The genome is the unique blueprint of every living organism on earth. In almost every other species like humans, exhaustive research has demonstrated it is also in concert with environmental and epigenetic factors. Changes in it, is undeniably one of the pillars of disease pathogenesis - or lack thereof. It comes as no surprise that researchers have been attempting to decode it until the days of Watson and Crick, when we started to finally understand what we were really looking for.
The culmination of these loose efforts was the human genome project1. This publicly funded project began in 1990 and was completed in 2003, having sequenced the euchromatic human genome. To do so, DNA samples were first cut up into more manageable fragments and then cloned in BACs (bacterial artificial chromosomes) creating BAC libraries. These libraries are then further subdivided into fragments which are sequenced. The sequencing techniques leverage our own biological machinery in the form of DNA polymerase. By using fluorescence and cycling the additions of a single reagent, researchers can determine the order that bases are incorporated.
After this “shotgun sequencing”2
, the raw and highly redundant data is exposed to a number of bioinformatics techniques to understand the true sequence - or at least our best guess. This is where coverage comes in. The standard 30x coverage for human whole genome sequencing
refers to the number of times, on average, a single position is read. This redundancy affords more reliable predictions of what the actual sequence is. Of course, one can have much greater sequencing depth for more certainty or use ultra-low coverage (Low Pass Sequencing) with certain algorithms to fill in the gaps.
Genome sequencing does not exist in a vacuum - there are important economic, social, and political forces to consider. The human genome project was an international, decade plus long effort requiring billions of dollars. Today, one can provide a saliva sample and have their entire genetic sequence on their laptop in a few days for close to $1,000.
Somewhat surprisingly, most of the sequencing done today relies on similar trusty techniques (SBS) as the human genome project. These techniques however, are much more efficient and coupled with ever-more complex computational solutions. Beyond the massive increase in data output, the introduction of Next Generation Sequencing technology has transformed the way scientists think about genetic information.
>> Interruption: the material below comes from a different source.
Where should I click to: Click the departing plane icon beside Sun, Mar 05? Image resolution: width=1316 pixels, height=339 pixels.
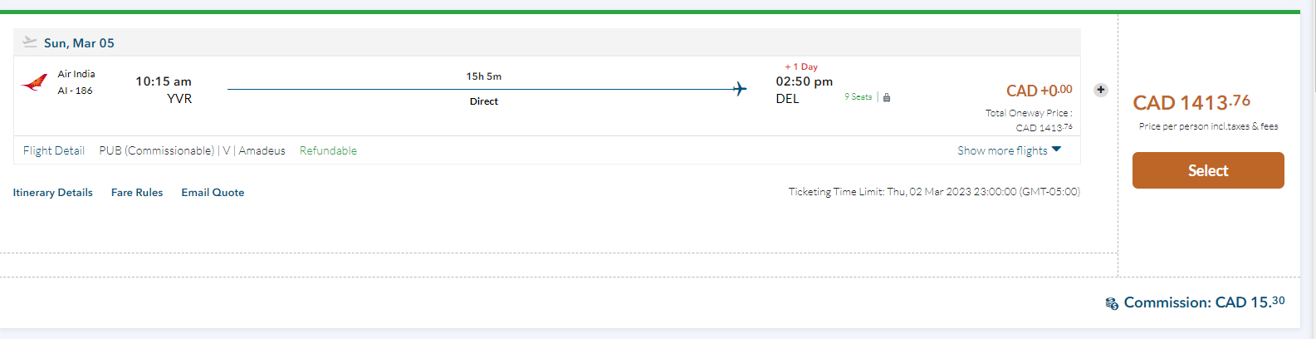click(x=30, y=42)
The $1,000 genome enables population-scale sequencing and establishes the foundation for personalized genomic medicine as part of standard medical care. Researchers can now analyze thousands to tens of thousands of samples in a single year.
The undisputed heavyweight in the field is Illumina. Their range of products using the sequencing by synthesis (SBS) approach account for the vast majority of sequencing today. Their highest throughput offerings include the HiSeq X and NovaSeq systems, promising to bring the cost of human whole genome sequencing down even further. However, Illumina offers a “printer-and-cartridge” model, making most of its money not from sequencer sales but from preparation kit and especially reagents. Although Illumina is the biggest player, it is by no means the only company or only approach to genome sequencing. Notable disruptors such as PacBio
and Oxford Nanopore use completely different approaches to sequencing with their respective benefits and drawbacks.
Furthermore, there are myriad others leveraging proprietary preparation techniques and computational approaches for extending the existing and improving sequencing capabilities in novel ways (10x Genomics)
When considering its history and the current state of human whole genome sequencing, we appear to be well on our way to widespread, personalized medicine. With continued research and investment into this exciting and still somewhat nascent field, one could imagine a not-too-distant future where our entire healthcare landscape shifts from reactive to proactive.
2Kaiser, Olaf, et al. "Whole genome shotgun sequencing guided by bioinformatics pipelines—an optimized approach for an established technique." Journal of biotechnology 106.2-3 (2003): 121-133.